You can also use the read_sql() function in pandas to read the result of a query directly into a DataFrame:

import psycopg2
import pandas

with psycopg2.connect(
    host='customers.mydomain.com', database='database_name',
    user='username', password='password'
) as connection:
    df = pandas.read_sql('SELECT * FROM customers', connection)

print(df)

Note

We recommend avoiding pasting database passwords and other connection details in many notebooks in a project. Have a look at Factoring connection details into a package for a recommended strategy for managing database connection details.

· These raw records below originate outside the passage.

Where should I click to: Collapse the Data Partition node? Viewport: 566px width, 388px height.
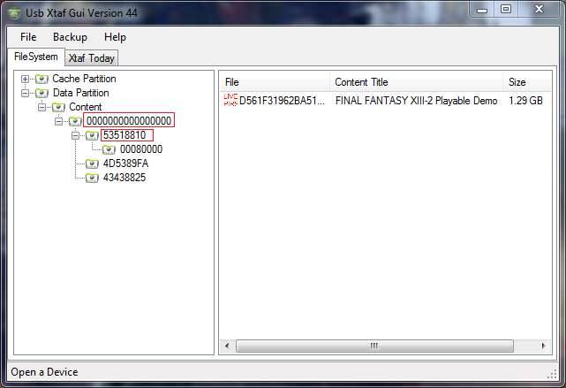click(x=26, y=93)
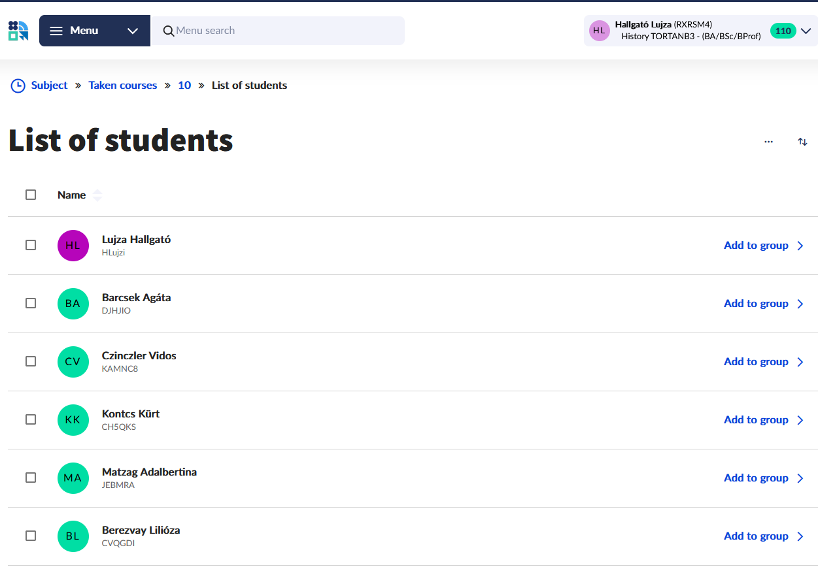
Task: Open the three-dots more options menu
Action: [x=768, y=142]
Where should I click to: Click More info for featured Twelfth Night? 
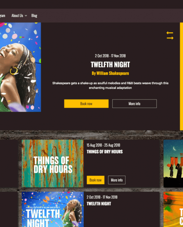pos(134,104)
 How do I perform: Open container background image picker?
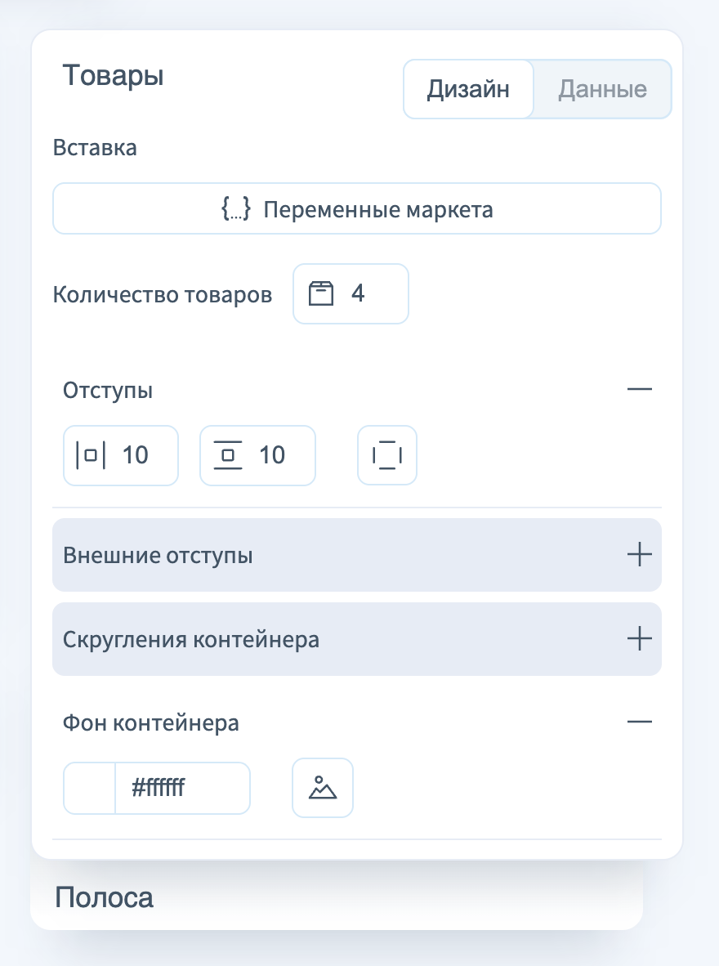click(323, 788)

Connecting to PostgreSQL databases from R

To connect to PostgreSQL databases from an RStudio server, firstly install the dependencies for the database driver by running the following command:

$ sudo apt-get install unixodbc-dev odbc-postgresql

Alternately, specify unixodbc-dev and odbc-postgresql in the System section of a custom environment, and apply this environment to your RStudio server (see Custom server environments).

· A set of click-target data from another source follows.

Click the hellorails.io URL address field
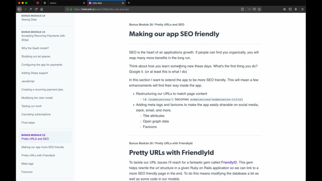This screenshot has width=322, height=181. 152,9
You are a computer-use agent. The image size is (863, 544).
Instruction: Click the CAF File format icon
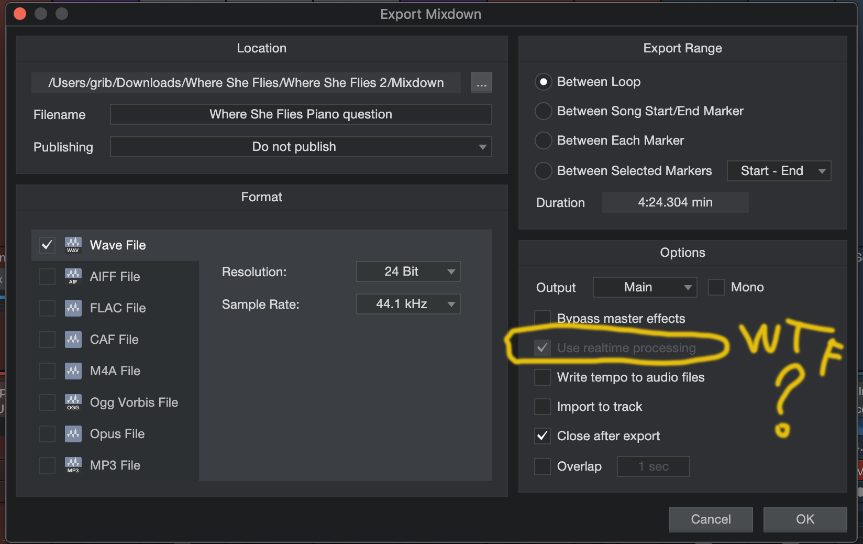pos(73,339)
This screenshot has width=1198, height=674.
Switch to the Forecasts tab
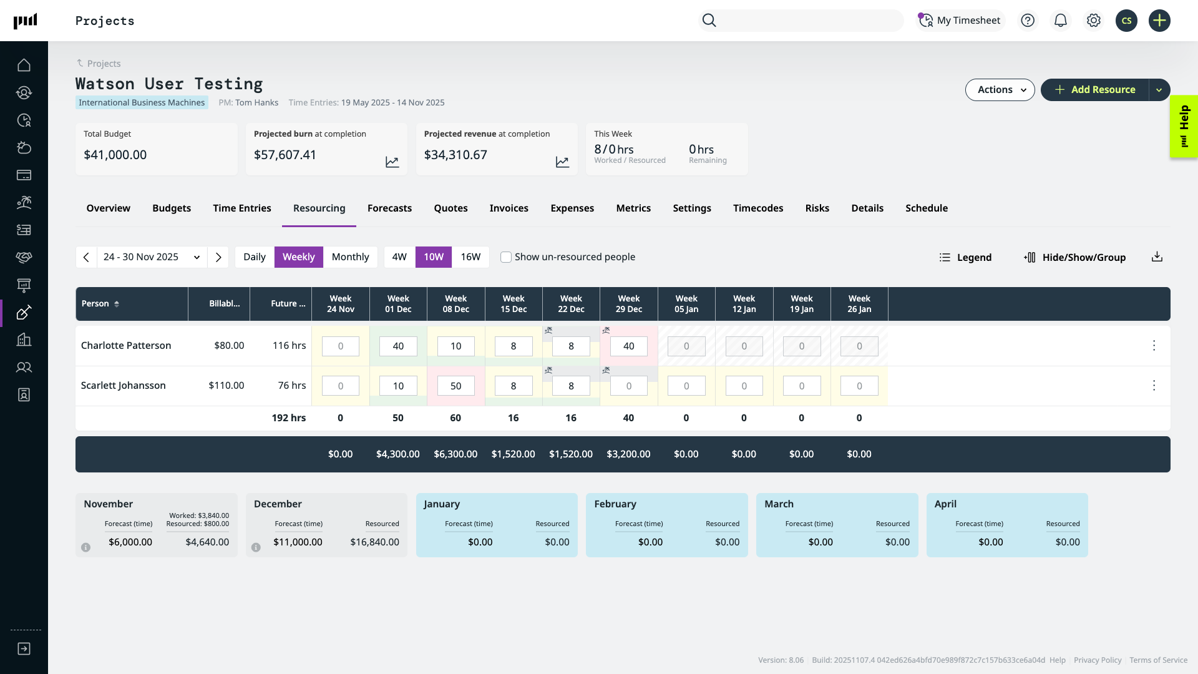(x=389, y=208)
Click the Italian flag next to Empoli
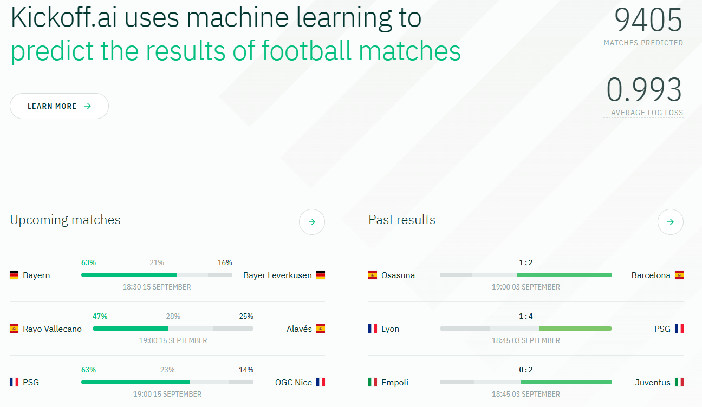This screenshot has width=702, height=407. (x=372, y=382)
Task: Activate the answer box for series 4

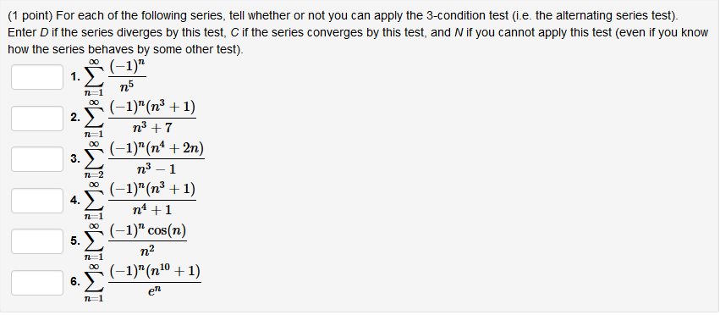Action: click(x=37, y=201)
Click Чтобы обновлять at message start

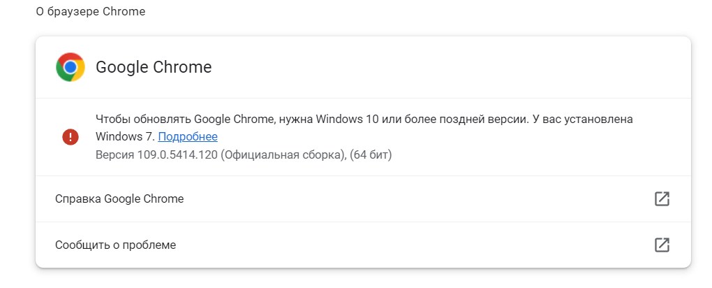[x=142, y=119]
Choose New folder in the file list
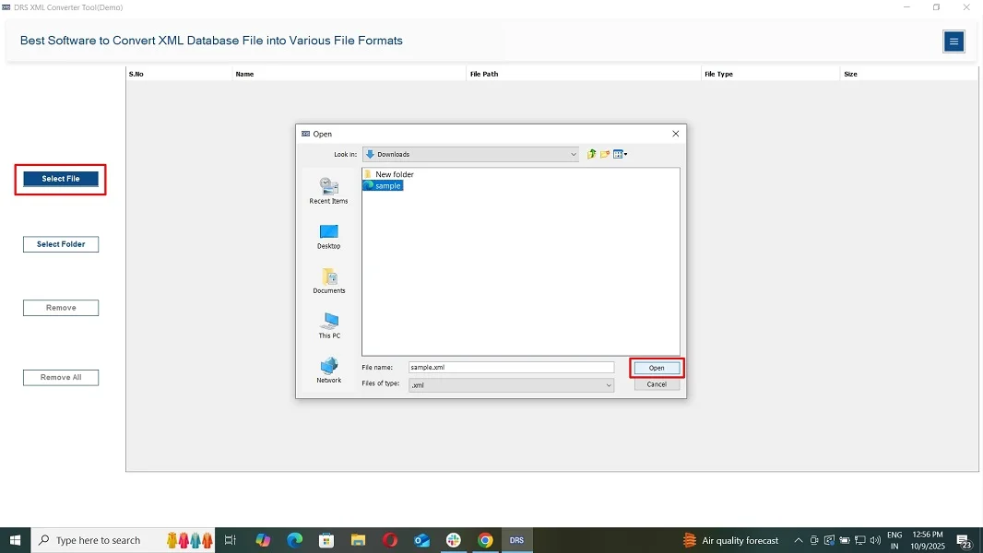Screen dimensions: 983x553 coord(394,174)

Once the ODBC drivers are installed, install the odbc library for R by running install.packages("odbc") in an R session. Run library(odbc) to import the library, and check which drivers are installed on the system by running odbc::odbcListDrivers().

To connect to a PostgreSQL database from R create a connection object:

connection <- DBI::dbConnect(
  odbc::odbc(),
  Driver   = "psqlodbca.so",
  Server   = "customer.mydomain.com",  # Host on which the database is running
  Database = "database_name",          # Name of the database
  UID      = "username",               # Database username
  PWD      = "password",               # Database password
  Port     = 5432                      # Database port (5432 is the PosgreSQL default)
)

Once you have a connection object, you can list the tables in the database with:

dbListTables(connection)

You can then query a table with dbSendQuery and dbFetch:

result <- dbSendQuery(connection, "SELECT * FROM customers")
dbFetch(result)

where dbSendQuery sends the query and dbFetch retrieves the results. For other kind of queries, just use dbSendQuery.